Genetic Risk Score associations with COPD susceptibility (a) Forest plot of COPD results for the risk score analysis. Odds ratios per standard deviation of the risk score (~6 alleles) are presented for each study. Studies are grouped according to study design and phenotyping: “eMR”, electronic medical records, which used ICD codes to define COPD (DiscovEHR also used spirometry to refine the COPD definition); “case-control”, COPD case-control, which used post-bronchodilator spirometry to define COPD; “lung resection cohort”, which used a combination of pre and post-bronchodilator spirometry to define COPD; the Icelandic Biobank, deCODE, where cases were selected from a population based study and a study of COPD patients and defined using a spirometric definition, controls were selected as individuals within the cohort that were not known cases (no spirometric definition was used for controls); and UK Biobank (excluding UK BiLEVE), which used spirometry to define both COPD cases and controls.
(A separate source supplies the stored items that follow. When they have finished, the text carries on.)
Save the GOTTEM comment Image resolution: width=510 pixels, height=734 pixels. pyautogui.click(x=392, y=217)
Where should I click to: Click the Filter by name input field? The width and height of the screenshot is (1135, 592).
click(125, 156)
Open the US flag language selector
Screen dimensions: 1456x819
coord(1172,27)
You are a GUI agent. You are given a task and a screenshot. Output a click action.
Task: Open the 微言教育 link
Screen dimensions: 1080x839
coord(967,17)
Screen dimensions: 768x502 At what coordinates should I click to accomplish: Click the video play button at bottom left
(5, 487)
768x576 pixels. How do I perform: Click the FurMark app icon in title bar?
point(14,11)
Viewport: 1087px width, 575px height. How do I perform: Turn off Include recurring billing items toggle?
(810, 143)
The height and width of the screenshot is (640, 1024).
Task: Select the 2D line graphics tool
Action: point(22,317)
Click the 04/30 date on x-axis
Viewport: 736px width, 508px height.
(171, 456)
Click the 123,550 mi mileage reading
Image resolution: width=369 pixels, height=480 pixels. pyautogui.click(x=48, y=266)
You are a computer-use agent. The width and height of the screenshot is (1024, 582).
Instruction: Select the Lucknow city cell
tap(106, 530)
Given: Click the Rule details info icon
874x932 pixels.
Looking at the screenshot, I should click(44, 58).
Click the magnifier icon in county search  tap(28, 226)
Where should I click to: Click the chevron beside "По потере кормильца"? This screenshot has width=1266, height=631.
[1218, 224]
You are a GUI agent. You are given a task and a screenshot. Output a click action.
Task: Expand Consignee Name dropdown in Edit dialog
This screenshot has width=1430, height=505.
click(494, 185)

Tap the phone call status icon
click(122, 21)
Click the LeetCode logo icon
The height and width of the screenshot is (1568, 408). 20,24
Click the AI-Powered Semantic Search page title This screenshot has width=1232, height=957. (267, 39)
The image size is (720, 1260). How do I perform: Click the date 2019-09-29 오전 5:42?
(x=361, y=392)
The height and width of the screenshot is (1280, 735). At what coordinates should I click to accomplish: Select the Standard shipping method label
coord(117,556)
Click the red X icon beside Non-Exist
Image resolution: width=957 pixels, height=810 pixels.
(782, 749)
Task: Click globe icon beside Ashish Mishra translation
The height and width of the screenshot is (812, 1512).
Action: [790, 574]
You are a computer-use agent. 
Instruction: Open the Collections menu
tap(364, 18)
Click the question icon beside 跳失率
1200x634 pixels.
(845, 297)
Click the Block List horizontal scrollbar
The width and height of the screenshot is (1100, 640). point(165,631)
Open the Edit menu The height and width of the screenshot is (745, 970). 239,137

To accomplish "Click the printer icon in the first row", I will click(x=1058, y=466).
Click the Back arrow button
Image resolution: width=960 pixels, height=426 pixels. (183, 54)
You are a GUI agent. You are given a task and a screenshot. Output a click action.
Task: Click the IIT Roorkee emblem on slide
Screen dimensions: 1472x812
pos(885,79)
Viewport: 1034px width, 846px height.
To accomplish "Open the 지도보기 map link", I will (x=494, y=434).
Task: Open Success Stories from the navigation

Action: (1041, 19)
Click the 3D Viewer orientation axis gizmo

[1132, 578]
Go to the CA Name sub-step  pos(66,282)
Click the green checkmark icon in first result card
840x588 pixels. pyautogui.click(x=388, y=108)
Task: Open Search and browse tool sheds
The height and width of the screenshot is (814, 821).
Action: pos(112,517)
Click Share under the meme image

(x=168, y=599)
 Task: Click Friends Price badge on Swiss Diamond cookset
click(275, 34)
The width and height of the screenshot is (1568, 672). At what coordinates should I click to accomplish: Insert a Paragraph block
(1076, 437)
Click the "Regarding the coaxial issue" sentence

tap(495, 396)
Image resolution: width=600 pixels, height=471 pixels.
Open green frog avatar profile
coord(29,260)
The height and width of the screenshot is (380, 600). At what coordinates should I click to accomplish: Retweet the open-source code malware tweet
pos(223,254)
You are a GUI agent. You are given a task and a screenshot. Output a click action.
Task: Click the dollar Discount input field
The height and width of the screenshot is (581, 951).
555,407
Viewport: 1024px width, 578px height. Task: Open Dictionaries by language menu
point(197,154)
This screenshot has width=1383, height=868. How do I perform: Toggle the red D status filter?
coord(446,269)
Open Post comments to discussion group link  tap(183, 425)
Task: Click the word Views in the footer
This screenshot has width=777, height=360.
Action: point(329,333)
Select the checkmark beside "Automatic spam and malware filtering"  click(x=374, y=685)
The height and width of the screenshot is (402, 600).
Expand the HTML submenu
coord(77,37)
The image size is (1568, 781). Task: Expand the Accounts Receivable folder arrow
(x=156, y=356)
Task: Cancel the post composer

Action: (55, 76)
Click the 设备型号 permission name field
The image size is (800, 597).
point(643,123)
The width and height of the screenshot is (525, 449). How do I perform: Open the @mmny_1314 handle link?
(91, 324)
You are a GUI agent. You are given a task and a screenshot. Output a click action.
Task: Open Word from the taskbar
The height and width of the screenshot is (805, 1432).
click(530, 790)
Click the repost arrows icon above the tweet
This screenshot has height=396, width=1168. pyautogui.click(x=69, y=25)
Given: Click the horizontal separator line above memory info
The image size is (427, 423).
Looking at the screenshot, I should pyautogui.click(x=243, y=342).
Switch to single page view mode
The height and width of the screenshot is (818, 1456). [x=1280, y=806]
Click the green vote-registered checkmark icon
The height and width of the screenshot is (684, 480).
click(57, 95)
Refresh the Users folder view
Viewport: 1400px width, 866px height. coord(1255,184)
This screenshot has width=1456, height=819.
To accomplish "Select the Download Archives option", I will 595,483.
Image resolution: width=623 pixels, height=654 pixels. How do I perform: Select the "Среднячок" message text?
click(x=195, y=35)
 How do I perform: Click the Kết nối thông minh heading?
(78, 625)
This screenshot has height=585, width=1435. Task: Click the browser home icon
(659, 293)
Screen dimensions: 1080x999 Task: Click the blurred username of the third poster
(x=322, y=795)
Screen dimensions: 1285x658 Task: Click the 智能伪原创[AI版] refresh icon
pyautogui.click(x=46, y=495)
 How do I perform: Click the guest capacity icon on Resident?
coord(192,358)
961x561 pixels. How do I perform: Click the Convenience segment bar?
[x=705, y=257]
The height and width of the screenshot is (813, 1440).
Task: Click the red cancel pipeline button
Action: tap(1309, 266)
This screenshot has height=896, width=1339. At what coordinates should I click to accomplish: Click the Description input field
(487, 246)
Further details are provided in the Supplementary Note. (b) Odds ratios for spirometrically-defined COPD for weighted genetic risk score deciles in UK Biobank (10,547 cases, pre-bronchodilator % predicted FEV₁<80% and FEV₁/FVC<0.7, and 53,948 controls, FEV₁/FVC>0.7 and % predicted FEV₁>80%, weights derived from non-discovery populations). For each decile, odds ratios were obtained using a logistic regression adjusted for age, age², sex, height, smoking status, pack-years and the first 10 ancestry principal components. The OR comparing the 10^th and the 1^st decile in ever-smokers only was 3.35 (95% CI 2.93 to 3.84) and in never-smokers only was 4.27 (95% CI 3.61 to 5.06).